[Task description] Reproduce all of the following data verbatim, line for line.

[Saved data entries]

▬▬▬▬▬▬

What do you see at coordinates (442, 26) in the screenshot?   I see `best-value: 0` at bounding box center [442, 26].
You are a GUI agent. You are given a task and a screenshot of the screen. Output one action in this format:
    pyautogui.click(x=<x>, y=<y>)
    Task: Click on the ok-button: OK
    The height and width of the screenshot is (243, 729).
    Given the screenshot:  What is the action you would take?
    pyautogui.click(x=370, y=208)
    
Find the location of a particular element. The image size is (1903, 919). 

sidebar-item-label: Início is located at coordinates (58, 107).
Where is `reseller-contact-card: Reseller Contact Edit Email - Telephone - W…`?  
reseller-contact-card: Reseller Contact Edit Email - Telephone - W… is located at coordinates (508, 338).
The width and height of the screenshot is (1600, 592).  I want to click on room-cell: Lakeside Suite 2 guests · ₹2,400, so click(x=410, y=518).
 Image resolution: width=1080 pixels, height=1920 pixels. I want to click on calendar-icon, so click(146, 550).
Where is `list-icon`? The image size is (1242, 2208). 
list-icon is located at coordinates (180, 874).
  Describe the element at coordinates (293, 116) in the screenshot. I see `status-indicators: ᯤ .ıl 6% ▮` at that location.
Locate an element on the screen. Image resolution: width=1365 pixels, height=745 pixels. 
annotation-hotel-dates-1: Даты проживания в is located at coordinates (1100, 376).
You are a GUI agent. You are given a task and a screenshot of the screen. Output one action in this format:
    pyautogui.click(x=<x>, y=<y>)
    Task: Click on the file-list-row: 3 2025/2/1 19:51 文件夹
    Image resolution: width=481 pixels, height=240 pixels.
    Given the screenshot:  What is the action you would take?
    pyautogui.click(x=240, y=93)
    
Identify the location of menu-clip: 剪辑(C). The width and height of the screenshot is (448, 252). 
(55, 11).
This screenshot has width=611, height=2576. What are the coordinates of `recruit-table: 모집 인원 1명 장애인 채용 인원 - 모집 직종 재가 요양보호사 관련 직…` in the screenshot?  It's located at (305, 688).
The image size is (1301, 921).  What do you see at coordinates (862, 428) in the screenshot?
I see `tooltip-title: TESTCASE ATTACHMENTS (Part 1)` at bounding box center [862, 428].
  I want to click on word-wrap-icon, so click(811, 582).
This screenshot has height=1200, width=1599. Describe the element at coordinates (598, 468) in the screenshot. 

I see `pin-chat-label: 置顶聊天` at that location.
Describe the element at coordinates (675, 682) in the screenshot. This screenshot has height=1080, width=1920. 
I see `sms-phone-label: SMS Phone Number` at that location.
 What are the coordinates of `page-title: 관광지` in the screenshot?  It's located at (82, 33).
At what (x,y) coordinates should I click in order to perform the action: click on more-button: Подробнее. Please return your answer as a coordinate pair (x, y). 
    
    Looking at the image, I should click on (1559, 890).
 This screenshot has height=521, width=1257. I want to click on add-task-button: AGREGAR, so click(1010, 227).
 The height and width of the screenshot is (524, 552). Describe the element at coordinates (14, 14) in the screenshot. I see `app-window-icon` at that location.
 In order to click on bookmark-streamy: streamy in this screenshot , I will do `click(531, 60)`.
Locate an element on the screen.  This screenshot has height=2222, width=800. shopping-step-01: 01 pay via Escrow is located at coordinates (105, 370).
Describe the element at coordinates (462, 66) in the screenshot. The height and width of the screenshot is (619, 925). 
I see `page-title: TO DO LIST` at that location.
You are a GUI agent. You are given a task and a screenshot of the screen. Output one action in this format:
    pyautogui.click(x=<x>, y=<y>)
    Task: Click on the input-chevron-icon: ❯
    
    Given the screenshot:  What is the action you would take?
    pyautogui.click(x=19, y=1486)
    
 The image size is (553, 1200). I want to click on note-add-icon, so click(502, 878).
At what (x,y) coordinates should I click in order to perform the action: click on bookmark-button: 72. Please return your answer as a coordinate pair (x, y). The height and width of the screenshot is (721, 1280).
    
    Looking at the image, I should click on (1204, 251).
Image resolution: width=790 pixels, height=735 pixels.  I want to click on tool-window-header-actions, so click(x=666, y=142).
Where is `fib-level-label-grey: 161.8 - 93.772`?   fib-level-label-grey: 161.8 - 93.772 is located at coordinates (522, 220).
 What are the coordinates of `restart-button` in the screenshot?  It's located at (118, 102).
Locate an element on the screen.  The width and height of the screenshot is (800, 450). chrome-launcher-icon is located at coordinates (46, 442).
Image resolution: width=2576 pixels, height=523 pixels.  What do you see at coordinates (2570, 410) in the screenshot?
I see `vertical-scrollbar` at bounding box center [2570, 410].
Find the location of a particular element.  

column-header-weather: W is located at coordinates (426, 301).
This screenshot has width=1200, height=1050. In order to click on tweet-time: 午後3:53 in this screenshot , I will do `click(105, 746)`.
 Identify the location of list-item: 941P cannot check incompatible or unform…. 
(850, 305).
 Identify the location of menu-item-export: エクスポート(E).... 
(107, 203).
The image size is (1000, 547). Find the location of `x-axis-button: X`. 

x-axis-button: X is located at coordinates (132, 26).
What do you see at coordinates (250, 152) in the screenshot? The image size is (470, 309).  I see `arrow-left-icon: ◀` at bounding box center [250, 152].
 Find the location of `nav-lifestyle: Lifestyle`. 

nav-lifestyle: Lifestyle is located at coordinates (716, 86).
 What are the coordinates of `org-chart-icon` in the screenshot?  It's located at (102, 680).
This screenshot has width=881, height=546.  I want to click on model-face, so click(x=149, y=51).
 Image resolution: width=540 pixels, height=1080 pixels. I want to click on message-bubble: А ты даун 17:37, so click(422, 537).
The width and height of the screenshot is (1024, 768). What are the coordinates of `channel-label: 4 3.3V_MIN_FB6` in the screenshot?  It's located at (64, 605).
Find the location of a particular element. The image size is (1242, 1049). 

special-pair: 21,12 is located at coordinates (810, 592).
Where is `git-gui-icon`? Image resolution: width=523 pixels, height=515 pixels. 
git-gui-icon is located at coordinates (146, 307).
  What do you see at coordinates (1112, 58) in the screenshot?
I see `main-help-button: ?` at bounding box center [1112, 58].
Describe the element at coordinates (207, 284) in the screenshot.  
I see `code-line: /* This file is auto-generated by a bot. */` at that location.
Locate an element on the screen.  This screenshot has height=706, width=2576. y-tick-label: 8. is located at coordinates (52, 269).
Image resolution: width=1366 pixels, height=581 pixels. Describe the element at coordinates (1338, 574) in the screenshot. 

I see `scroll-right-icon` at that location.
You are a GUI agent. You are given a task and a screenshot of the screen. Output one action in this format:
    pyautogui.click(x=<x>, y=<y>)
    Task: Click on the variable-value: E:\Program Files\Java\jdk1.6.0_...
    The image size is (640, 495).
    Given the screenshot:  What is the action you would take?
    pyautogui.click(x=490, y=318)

▬▬▬▬▬▬

[Worked solution]
What do you see at coordinates (442, 26) in the screenshot?   I see `best-value: 0` at bounding box center [442, 26].
You are a GUI agent. You are given a task and a screenshot of the screen. Output one action in this format:
    pyautogui.click(x=<x>, y=<y>)
    Task: Click on the ok-button: OK
    The height and width of the screenshot is (243, 729).
    Given the screenshot:  What is the action you would take?
    pyautogui.click(x=370, y=208)
    
Find the location of a particular element. The image size is (1903, 919). 

sidebar-item-label: Início is located at coordinates (58, 107).
Where is `reseller-contact-card: Reseller Contact Edit Email - Telephone - W…`?  
reseller-contact-card: Reseller Contact Edit Email - Telephone - W… is located at coordinates (508, 338).
The width and height of the screenshot is (1600, 592).  I want to click on room-cell: Lakeside Suite 2 guests · ₹2,400, so click(x=410, y=518).
 Image resolution: width=1080 pixels, height=1920 pixels. I want to click on calendar-icon, so click(146, 550).
Where is `list-icon`? The image size is (1242, 2208). 
list-icon is located at coordinates (180, 874).
  Describe the element at coordinates (293, 116) in the screenshot. I see `status-indicators: ᯤ .ıl 6% ▮` at that location.
Locate an element on the screen. Image resolution: width=1365 pixels, height=745 pixels. 
annotation-hotel-dates-1: Даты проживания в is located at coordinates (1100, 376).
You are a GUI agent. You are given a task and a screenshot of the screen. Output one action in this format:
    pyautogui.click(x=<x>, y=<y>)
    Task: Click on the file-list-row: 3 2025/2/1 19:51 文件夹
    Image resolution: width=481 pixels, height=240 pixels.
    Given the screenshot:  What is the action you would take?
    pyautogui.click(x=240, y=93)
    
Identify the location of menu-clip: 剪辑(C). The width and height of the screenshot is (448, 252). 
(55, 11).
This screenshot has width=611, height=2576. What are the coordinates of `recruit-table: 모집 인원 1명 장애인 채용 인원 - 모집 직종 재가 요양보호사 관련 직…` in the screenshot?  It's located at (305, 688).
The image size is (1301, 921).  What do you see at coordinates (862, 428) in the screenshot?
I see `tooltip-title: TESTCASE ATTACHMENTS (Part 1)` at bounding box center [862, 428].
  I want to click on word-wrap-icon, so click(811, 582).
This screenshot has height=1200, width=1599. Describe the element at coordinates (598, 468) in the screenshot. 

I see `pin-chat-label: 置顶聊天` at that location.
Describe the element at coordinates (675, 682) in the screenshot. This screenshot has height=1080, width=1920. 
I see `sms-phone-label: SMS Phone Number` at that location.
 What are the coordinates of `page-title: 관광지` in the screenshot?  It's located at (82, 33).
At what (x,y) coordinates should I click in order to perform the action: click on more-button: Подробнее. Please return your answer as a coordinate pair (x, y). 
    
    Looking at the image, I should click on (1559, 890).
 This screenshot has height=521, width=1257. I want to click on add-task-button: AGREGAR, so click(1010, 227).
 The height and width of the screenshot is (524, 552). Describe the element at coordinates (14, 14) in the screenshot. I see `app-window-icon` at that location.
 In order to click on bookmark-streamy: streamy in this screenshot , I will do `click(531, 60)`.
Locate an element on the screen.  This screenshot has height=2222, width=800. shopping-step-01: 01 pay via Escrow is located at coordinates (105, 370).
Describe the element at coordinates (462, 66) in the screenshot. The height and width of the screenshot is (619, 925). 
I see `page-title: TO DO LIST` at that location.
You are a GUI agent. You are given a task and a screenshot of the screen. Output one action in this format:
    pyautogui.click(x=<x>, y=<y>)
    Task: Click on the input-chevron-icon: ❯
    
    Given the screenshot:  What is the action you would take?
    pyautogui.click(x=19, y=1486)
    
 The image size is (553, 1200). I want to click on note-add-icon, so click(502, 878).
At what (x,y) coordinates should I click in order to perform the action: click on bookmark-button: 72. Please return your answer as a coordinate pair (x, y). The height and width of the screenshot is (721, 1280).
    
    Looking at the image, I should click on (1204, 251).
Image resolution: width=790 pixels, height=735 pixels.  I want to click on tool-window-header-actions, so click(x=666, y=142).
Where is `fib-level-label-grey: 161.8 - 93.772`?   fib-level-label-grey: 161.8 - 93.772 is located at coordinates (522, 220).
 What are the coordinates of `restart-button` in the screenshot?  It's located at (118, 102).
Locate an element on the screen.  The width and height of the screenshot is (800, 450). chrome-launcher-icon is located at coordinates (46, 442).
Image resolution: width=2576 pixels, height=523 pixels.  What do you see at coordinates (2570, 410) in the screenshot?
I see `vertical-scrollbar` at bounding box center [2570, 410].
Find the location of a particular element.  

column-header-weather: W is located at coordinates (426, 301).
This screenshot has width=1200, height=1050. In order to click on tweet-time: 午後3:53 in this screenshot , I will do `click(105, 746)`.
 Identify the location of list-item: 941P cannot check incompatible or unform…. 
(850, 305).
 Identify the location of menu-item-export: エクスポート(E).... 
(107, 203).
The image size is (1000, 547). Find the location of `x-axis-button: X`. 

x-axis-button: X is located at coordinates (132, 26).
What do you see at coordinates (250, 152) in the screenshot? The image size is (470, 309).  I see `arrow-left-icon: ◀` at bounding box center [250, 152].
 Find the location of `nav-lifestyle: Lifestyle`. 

nav-lifestyle: Lifestyle is located at coordinates (716, 86).
 What are the coordinates of `org-chart-icon` in the screenshot?  It's located at (102, 680).
This screenshot has width=881, height=546.  I want to click on model-face, so click(x=149, y=51).
 Image resolution: width=540 pixels, height=1080 pixels. I want to click on message-bubble: А ты даун 17:37, so click(422, 537).
The width and height of the screenshot is (1024, 768). What are the coordinates of `channel-label: 4 3.3V_MIN_FB6` in the screenshot?  It's located at (64, 605).
Find the location of a particular element. The image size is (1242, 1049). 

special-pair: 21,12 is located at coordinates (810, 592).
Where is `git-gui-icon`? Image resolution: width=523 pixels, height=515 pixels. 
git-gui-icon is located at coordinates (146, 307).
  What do you see at coordinates (1112, 58) in the screenshot?
I see `main-help-button: ?` at bounding box center [1112, 58].
Describe the element at coordinates (207, 284) in the screenshot.  
I see `code-line: /* This file is auto-generated by a bot. */` at that location.
Locate an element on the screen.  This screenshot has height=706, width=2576. y-tick-label: 8. is located at coordinates (52, 269).
Image resolution: width=1366 pixels, height=581 pixels. Describe the element at coordinates (1338, 574) in the screenshot. 

I see `scroll-right-icon` at that location.
You are a GUI agent. You are given a task and a screenshot of the screen. Output one action in this format:
    pyautogui.click(x=<x>, y=<y>)
    Task: Click on the variable-value: E:\Program Files\Java\jdk1.6.0_...
    The image size is (640, 495).
    Given the screenshot:  What is the action you would take?
    pyautogui.click(x=490, y=318)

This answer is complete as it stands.